= VirtualLink =

Failed USB-C alternate mode proposal

VirtualLink was a proposed USB-C Alternate Mode that was historically intended to allow the power, video, and data required to power virtual reality headsets to be delivered over a single USB-C cable instead of a set of three different cables as it was in older headsets. The standard was supported by Nvidia, AMD, HTC Vive, Oculus VR, Valve, and Microsoft. The VirtualLink Consortium was chaired by Rambo Jacoby representing Nvidia.

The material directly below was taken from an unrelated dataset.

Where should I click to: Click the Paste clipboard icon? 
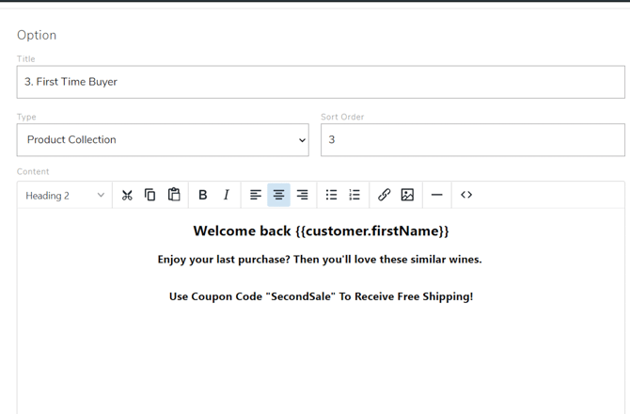[x=174, y=195]
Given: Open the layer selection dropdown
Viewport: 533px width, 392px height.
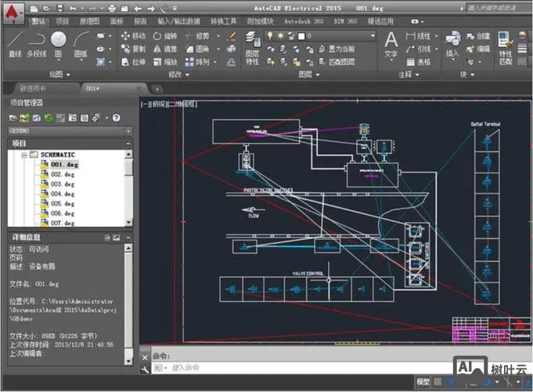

== VirtualLink specifications ==
According to its specifications, the VirtualLink cable consisted of:

- DisplayPort:
  - 4 × DisplayPort balanced pair data path
  - DisplayPort HPD (hot-plug detection pin) as a single wire.
  - DisplayPort AUX signal as a balanced pair
- USB 3.1 signals
  - A USB TX balanced pair for USB 3.0 data
  - A USB RX balanced pair for USB 3.0 data
- I2C wire to control the USB Billboard interface, in case the cable is plugged into an unsupported interface.
- VBUS carrying power to HMD visor
- GND ground

The USB-C plug pinout specified:

| A12 | A11 | A10 | A9 | A8 | A7 | A6 | A5 | A4 | A3 | A2 | A1 |
|---|---|---|---|---|---|---|---|---|---|---|---|
| GND | DP[0]+ | DP[0]− | V_{BUS} | CC1 | USBTX+ | USBTX− | DP[AUX]+ | V_{BUS} | DP[2]− | DP[2]+ | GND |
| GND | DP[1]+ | DP[1]− | V_{BUS} | DP[AUX]− | USBRX− | USBRX+ | VCONN | V_{BUS} | DP[3]− | DP[3]+ | GND |
| B1 | B2 | B3 | B4 | B5 | B6 | B7 | B8 | B9 | B10 | B11 | B12 |

Unlike most alt-modes this remapped A7, A6, B6, B7 to carry a USB 3.0 signal, instead of the usual passive USB 2.0 signal. This means that one would not be able to extend the cable using a standard USB-C 3.0 cable, which has these pins mapped only for unshielded USB 2.0 signals. Also this required the VirtualLink port to also detect the correct orientation of the USB-C plug to ensure that the USB 3.0 TX and RX lanes are correctly connected.

In VirtualLink mode, there were six high-speed lanes active in the USB-C connector and cable: four lanes transmit four DisplayPort HBR 3 video streams from the PC to the headset while two lanes implement a bidirectional USB 3.1 Gen 2 channel between the PC and the headset. Unlike the classic DisplayPort USB-C alternate mode, VirtualLink has no USB 2.0 channels active, instead providing a higher speed USB 3.1 Gen 2 (SuperSpeed+) over the same A6, A7, B7, B6 pins. VirtualLink also required the PC to provide 15 to 27 watts of power. No information pertaining to VirtualLink alternate mode compatibility with USB4 (and so Thunderbolt 3 alternate mode) had been published.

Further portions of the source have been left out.